• [Exercise objective] Word for word, set down the records and skip each picture.

• [Record excerpts]

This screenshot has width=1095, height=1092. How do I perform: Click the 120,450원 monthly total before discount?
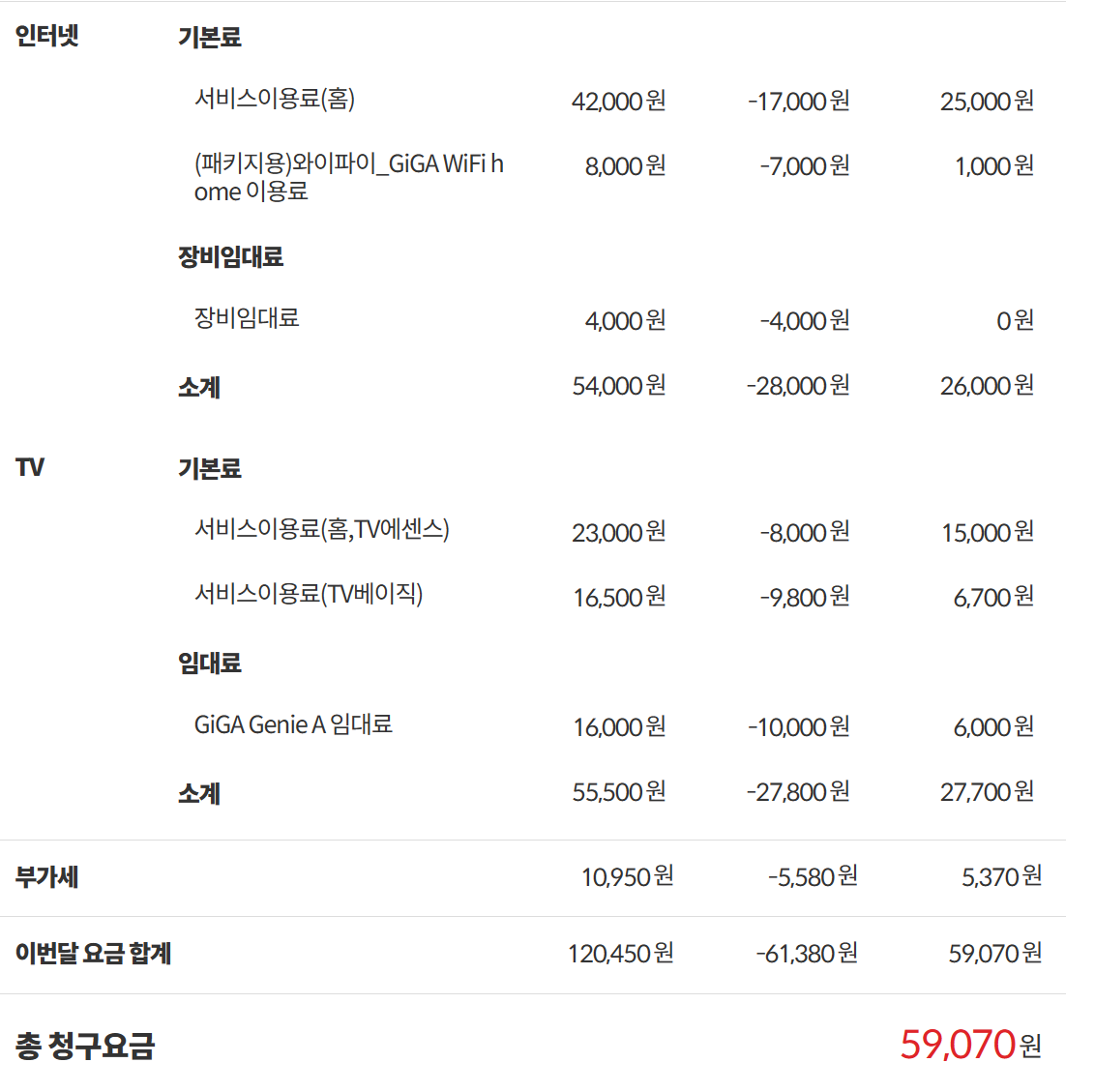tap(620, 953)
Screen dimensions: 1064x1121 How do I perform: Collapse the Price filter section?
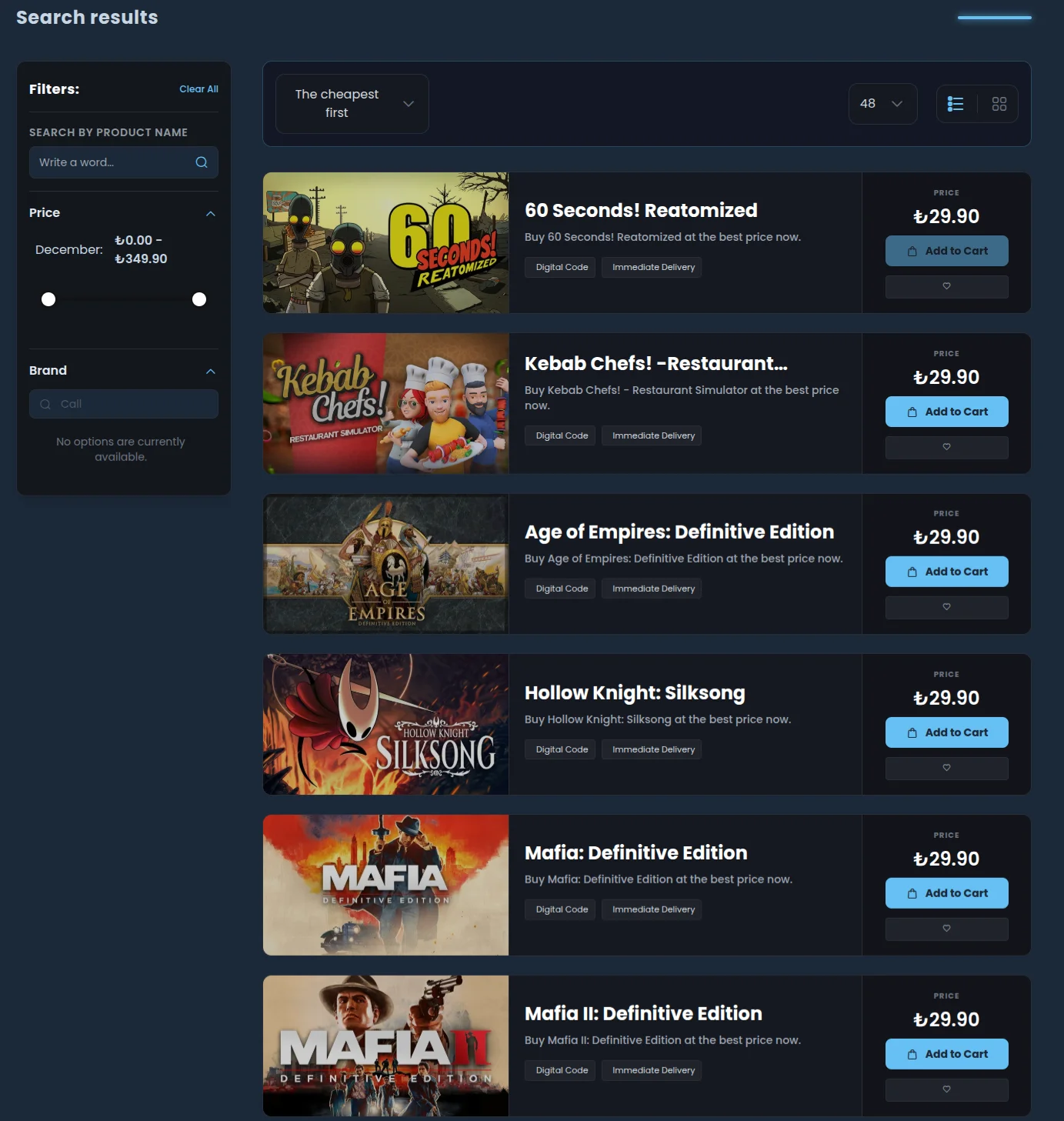point(210,213)
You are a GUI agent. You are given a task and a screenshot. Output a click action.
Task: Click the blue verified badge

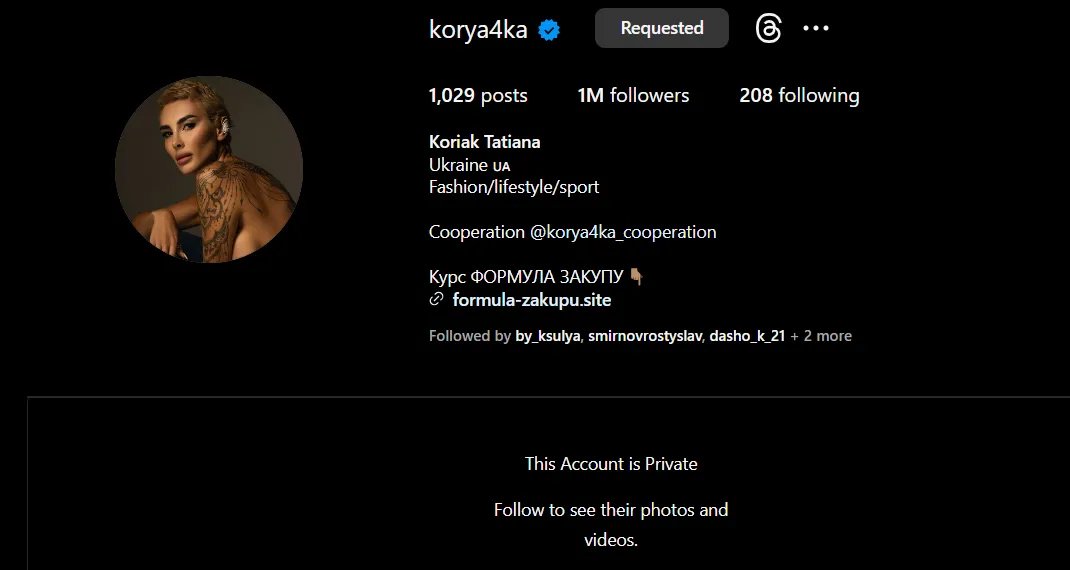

• [Response area]
This screenshot has width=1095, height=1092. How do I perform: Click the 120,450원 monthly total before discount?
tap(620, 953)
Screen dimensions: 1064x1121 How do I perform: Collapse the Price filter section?
point(210,213)
You are a GUI agent. You are given a task and a screenshot. Output a click action.
Task: Click the blue verified badge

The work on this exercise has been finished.